「都議選前哨戦」…白熱の千代田区長選 今度は都民ファVS自公VS維新<31日投開票>

2021年1月27日 08時00分
  国会や省庁、企業の本社が集まる東京都千代田区のリーダーを決める区長選が31日、投開票される。コロナ禍で街頭の大集会が自粛されているが、夏の都議選を見据えた各陣営の思惑が絡み、静かで熱い前哨戦となっている。(浅田晃弘、松尾博史)

◆前回は小池知事VS自民都連の「代理戦争」

 前回の区長選は、小池百合子都知事と自民党都連の「代理戦争」と呼ばれた。小池知事は現職の石川雅己区長を応援し、地域政党「都民ファーストの会」がけん引。小池知事の政治塾を母体に誕生した都民ファにとって初の選挙だった。石川区長は自民推薦の候補に3倍の票差で5選を果たした。都民ファは半年後の都議選に弾みをつけ、自民に代わり都議会最大会派に躍り出た。

候補者の出陣式でソーシャルディスタンスを呼び掛ける関係者=24日、東京都千代田区で(一部画像処理)

 石川区長が引退表明し、任期満了に伴う今回の選挙では、元都議の樋口高顕さん(38)が都民ファ推薦で出馬。前回の都議選では、1人区の千代田区で自民候補との対決をダブルスコアで制している。都民ファ代表の荒木千陽都議は「都議選の前哨戦として古い政治からの脱却をアピールする」と意気込む。

◆千代田区から巻き返し図る都民ファ

 都民ファは昨年の北区の都議補選では、公認候補が自民候補に大差で敗れた。小池知事との「人気格差」が言われ、離党者も相次ぐ。躍進のシンボルとなった千代田区から何としても巻き返しを図りたい。
 北区の都議補選は都知事選と重なり、小池知事は一度も応援に入らなかったが、大学生の時から小池事務所に出入りしていた「愛弟子」の樋口さんの応援には熱心。告示日の24日の出陣式に駆け付け、26日も車上から応援演説をして回った。

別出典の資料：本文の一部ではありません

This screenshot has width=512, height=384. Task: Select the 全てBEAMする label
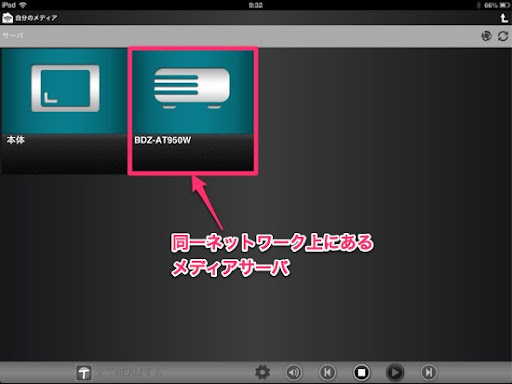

候補者の出陣式の会場でソーシャルディスタンスを呼び掛けるポスター

 自民は、元千代田区議の早尾恭一さん(59)を擁立。石川区長が一般販売されていないマンションを優先購入していた問題で、議会の百条委員会の委員長を務めた。出陣式で都連幹事長の高島直樹都議は「混乱した区政を正すために働く候補者」と持ち上げた。ただ、都議選を意識した発言はなく、別の都議も「区長選と都議選は違う」と、前哨戦と呼ばれることを嫌った。

◆足並み乱れた地域組織の立て直す自民

 千代田区で区長選、都議選と連敗した自民は、都民ファの参戦で足並みが乱れた地域組織の立て直しが急務となっている。
 前回は自主投票だった公明は早尾さんを推薦。都議選で行った都民ファとの選挙協力はその後、解消している。公明都本部代表の高木陽介衆院議員は「自公連立政権の下、千代田でも連携する」と強調した。
 土壇場になり、日本維新の会が「都民ファ対自公」の対決に割って入った。告示日の2日前、会社役員の五十嵐朝青さん(45)の推薦を決めた。五十嵐さんは前回に続く二度目の挑戦。共産が「自主的支援」を表明している。

ソーシャルディスタンスを呼び掛けて会場を回る関係者

 維新は、昨年の都知事選で推薦した小野泰輔元熊本県副知事が61万票を獲得した。都心部で強く、都議選は20人の候補擁立が目標。地方組織「東京維新の会」代表の柳ケ瀬裕文参院議員は「千代田は重点地域。競合するのは都民ファだ」と対抗心を燃やす。
 千代田区長選にはこのほか、会社員の宮田朋輝さん(26)が立候補している。
 千代田区は昼間人口は約80万人に上るが、住民は東京23区最少の約6万7000人。有権者数は約5万4000人。